米寿を迎え、次の本の構想を練りながら、物語はまた始まっていきます。

女中奉公で東京に向かったのは尋常小学校卒業後の春ということで12,3歳です。

昭和初期は女中奉公というのは嫁入り修行的なところもあったそうです。

今ではお手伝いさんがいるお家は限られた裕福なお宅のイメージがありますよね。

嫁入り前の女の子が家事を学ぶ場所だなんて考えると

現在ではおかしな話ということになります。

が、家事見習いで他の家で腕を磨く、教えてもらえるというのもずっと親元にいるよりいいと感じる人もいたと思います。

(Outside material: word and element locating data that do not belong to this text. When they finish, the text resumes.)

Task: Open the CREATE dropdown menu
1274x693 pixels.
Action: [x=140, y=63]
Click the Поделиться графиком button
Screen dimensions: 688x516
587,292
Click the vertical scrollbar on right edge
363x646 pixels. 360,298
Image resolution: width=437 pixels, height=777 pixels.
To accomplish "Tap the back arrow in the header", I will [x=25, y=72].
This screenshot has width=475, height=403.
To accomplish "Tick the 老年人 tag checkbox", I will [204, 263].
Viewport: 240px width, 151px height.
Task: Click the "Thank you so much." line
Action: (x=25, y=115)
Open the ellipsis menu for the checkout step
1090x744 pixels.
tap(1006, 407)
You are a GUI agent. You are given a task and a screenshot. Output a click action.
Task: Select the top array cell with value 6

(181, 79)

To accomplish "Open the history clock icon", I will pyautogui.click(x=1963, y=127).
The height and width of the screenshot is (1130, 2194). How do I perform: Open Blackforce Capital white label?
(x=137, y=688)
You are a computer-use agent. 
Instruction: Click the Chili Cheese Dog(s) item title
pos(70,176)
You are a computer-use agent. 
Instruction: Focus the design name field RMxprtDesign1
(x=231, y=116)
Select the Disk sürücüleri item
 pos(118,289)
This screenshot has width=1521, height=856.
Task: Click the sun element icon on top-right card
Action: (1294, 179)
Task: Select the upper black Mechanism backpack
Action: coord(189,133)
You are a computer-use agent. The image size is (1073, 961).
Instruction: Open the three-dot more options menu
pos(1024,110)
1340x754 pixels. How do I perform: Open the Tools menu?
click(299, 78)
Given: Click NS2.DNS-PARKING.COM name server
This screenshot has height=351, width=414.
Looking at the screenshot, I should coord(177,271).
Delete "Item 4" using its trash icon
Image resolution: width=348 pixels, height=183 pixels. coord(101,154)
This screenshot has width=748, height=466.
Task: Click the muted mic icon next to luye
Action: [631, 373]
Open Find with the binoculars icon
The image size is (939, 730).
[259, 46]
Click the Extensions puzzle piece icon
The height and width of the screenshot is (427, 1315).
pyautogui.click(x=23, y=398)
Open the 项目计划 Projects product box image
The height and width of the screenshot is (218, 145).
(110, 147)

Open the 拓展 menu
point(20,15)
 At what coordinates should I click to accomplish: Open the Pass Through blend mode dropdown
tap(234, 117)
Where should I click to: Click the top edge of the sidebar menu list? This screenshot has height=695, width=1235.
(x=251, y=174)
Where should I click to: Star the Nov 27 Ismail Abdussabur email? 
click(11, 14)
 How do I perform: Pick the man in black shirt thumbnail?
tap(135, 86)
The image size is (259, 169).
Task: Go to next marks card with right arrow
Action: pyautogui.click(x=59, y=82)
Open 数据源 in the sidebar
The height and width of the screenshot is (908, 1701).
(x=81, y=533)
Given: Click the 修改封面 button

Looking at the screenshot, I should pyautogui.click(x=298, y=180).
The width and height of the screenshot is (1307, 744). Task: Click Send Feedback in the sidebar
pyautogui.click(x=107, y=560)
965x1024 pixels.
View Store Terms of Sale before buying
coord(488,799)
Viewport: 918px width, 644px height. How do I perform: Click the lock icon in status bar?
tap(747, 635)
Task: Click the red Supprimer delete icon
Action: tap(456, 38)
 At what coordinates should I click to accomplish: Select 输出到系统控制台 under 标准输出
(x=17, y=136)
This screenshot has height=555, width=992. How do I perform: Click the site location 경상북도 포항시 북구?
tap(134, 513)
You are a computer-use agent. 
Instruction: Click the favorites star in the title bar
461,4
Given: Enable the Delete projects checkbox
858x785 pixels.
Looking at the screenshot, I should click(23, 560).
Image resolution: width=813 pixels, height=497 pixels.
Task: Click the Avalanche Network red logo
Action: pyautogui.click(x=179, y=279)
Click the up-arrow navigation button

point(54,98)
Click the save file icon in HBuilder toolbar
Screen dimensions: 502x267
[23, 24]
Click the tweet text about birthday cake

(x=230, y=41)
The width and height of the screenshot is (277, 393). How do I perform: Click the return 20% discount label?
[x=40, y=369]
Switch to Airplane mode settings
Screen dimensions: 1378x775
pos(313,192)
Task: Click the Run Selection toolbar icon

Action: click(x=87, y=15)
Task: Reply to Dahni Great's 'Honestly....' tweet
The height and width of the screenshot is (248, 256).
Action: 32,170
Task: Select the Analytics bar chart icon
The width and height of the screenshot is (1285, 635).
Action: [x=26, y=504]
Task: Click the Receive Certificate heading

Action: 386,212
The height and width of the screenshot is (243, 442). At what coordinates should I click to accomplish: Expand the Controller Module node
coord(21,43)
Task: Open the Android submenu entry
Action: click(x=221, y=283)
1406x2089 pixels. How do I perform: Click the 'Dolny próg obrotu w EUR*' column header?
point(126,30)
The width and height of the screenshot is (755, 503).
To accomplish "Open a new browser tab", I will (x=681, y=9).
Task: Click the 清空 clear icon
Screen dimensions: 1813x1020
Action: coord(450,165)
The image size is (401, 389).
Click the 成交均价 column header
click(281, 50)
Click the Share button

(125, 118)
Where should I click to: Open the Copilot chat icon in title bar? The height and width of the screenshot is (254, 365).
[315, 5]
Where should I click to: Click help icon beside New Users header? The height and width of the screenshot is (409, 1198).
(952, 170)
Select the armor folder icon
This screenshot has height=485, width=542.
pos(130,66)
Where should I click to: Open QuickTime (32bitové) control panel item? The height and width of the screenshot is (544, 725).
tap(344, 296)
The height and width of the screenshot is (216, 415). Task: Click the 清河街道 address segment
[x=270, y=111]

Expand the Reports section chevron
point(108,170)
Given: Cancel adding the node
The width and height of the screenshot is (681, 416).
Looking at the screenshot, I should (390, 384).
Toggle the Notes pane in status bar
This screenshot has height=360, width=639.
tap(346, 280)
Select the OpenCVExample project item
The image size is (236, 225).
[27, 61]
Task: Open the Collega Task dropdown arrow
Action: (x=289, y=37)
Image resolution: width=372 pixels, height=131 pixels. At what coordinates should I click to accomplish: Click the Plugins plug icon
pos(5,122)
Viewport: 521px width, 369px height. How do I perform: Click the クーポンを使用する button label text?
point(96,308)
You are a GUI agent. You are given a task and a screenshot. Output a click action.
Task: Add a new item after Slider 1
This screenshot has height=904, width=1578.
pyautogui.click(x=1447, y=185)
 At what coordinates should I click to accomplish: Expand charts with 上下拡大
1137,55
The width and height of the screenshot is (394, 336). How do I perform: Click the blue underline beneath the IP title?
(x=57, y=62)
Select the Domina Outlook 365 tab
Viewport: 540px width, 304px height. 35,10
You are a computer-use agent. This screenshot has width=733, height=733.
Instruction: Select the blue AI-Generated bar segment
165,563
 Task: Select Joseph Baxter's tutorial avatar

最初の奉公先は大塚にある小説家の小中先生のところです。

そこでこんなお話を繰り返し聞かされます。

「ここは掃除しなくてかまいませんよ。」

「ごみだと思ってね、うっかり原稿を焼かれてしまっては困るんだ。

昔、イギリスにそういう女中さんが居て、ご主人が友達から預かったたいへん大切な論文を、暖炉にくべて焼いてしまったそうですよ。」

「その女中さんのご主人様は学者さんで、原稿を預けた友達も学者、2人は言わば、仕事上のカタキ同士みたいなもんだったんだ。友達の学者は何十年もかかって、論文を書き上げた。一方女中さんのご主人様の方はまだ著作を出せる段階ではなかった。ご主人は友人をやっかまなかっただろうかねえ。もしこの友人の論文が、一瞬にして灰になってしまったら、どうだろう。友人はもう一度、その膨大な原稿を書き直さなければならない。あるいはその著作を世に問うことをあきらめるかもしれない。その間に自分は友人に一歩先んじることもできよう。そんな想像が、一瞬でも、ご主人の頭をよぎらなかっただろうか。」

ご主人様の立身出世を願う心から、むしろ率先して、ライバルにあたる友人の原稿を焼き、

自ら、その罪をかぶった

ということが何年もたって、タキの心にすとんと落ちてきます。

時子(奥様)との出会い 浅野家に奉公

借家の並ぶ路地から、白地に青い水玉模様のワンピースを着て飛び出してきた。

わたしは初めて、本物の都会のお嬢様を見た思いがした。

とタキは語っています。

時子に一目惚れをした瞬間です。

時子は22歳、タキは14歳。

前夫の姓は浅野で恭一という子どもがいます。

奉公したその年にご主人は事故死します。

赤い三角屋根のおうち

時子はお見合いで平井と結婚します。

口説き文句は「すぐにも家を建てます。赤い瓦屋根の洋館です。」

3年目にその家は建ちました。

時子は赤い屋根のおうちが大変気に入っています。

タキも自分の部屋が好きで好きでたまりません。

「奥様、わたし、一生、この家を守ってまいります。」

こんな健気で一生懸命なタキちゃんをかわいがらないはずはないと感じます。

平井家はいつも和やかで、ご夫婦仲もよく、ぼっちゃんも旦那様によくなついています。

2人の間にお子さんができないのは仲が良すぎるからだと噂されるくらいです。

昭和11年秋、1人の青年が家の前にイーゼルを立てて、絵を描いています。

ここは忘れてはいけない場面だと思うのです。

鎌倉の別荘 板倉との出会い

夏に社長さんの鎌倉の別荘に招待されます。

小児麻痺で足が悪い恭一ぼっちゃんをおぶるため、タキも一緒です。

そこで美術学校を卒業したばかりの板倉を紹介されます。

タキは仕事のある旦那様と家に帰りますが、

時子と恭一は2週間別荘に残ります。

この頃、

タキは旦那様が「男の人の匂いがしない」と気づきます。

タキは処女だ、

しかし女子特有の感みたいなものが働いたのかもしれないです。

2週間後、2人を迎えに行ったとき、鎌倉で偶然板倉に会います。

そこで美術学校時代、下宿が近くにあり赤い屋根のおうちを写生したことがあると聞きます。

女学校からの親友 睦子さん

睦子さんは時子の女学校時代のお友達です。

主婦の華という出版社にお勤めです。

ヘレンケラーの記事で大当たりしたそうです。

暮れの掃除とお正月の支度

暮れは障子の張替え、カーテンや椅子カヴァーのお洗濯、お勝手の床下や天井や鴨居の拭き掃除、壁掛けの清拭きをします。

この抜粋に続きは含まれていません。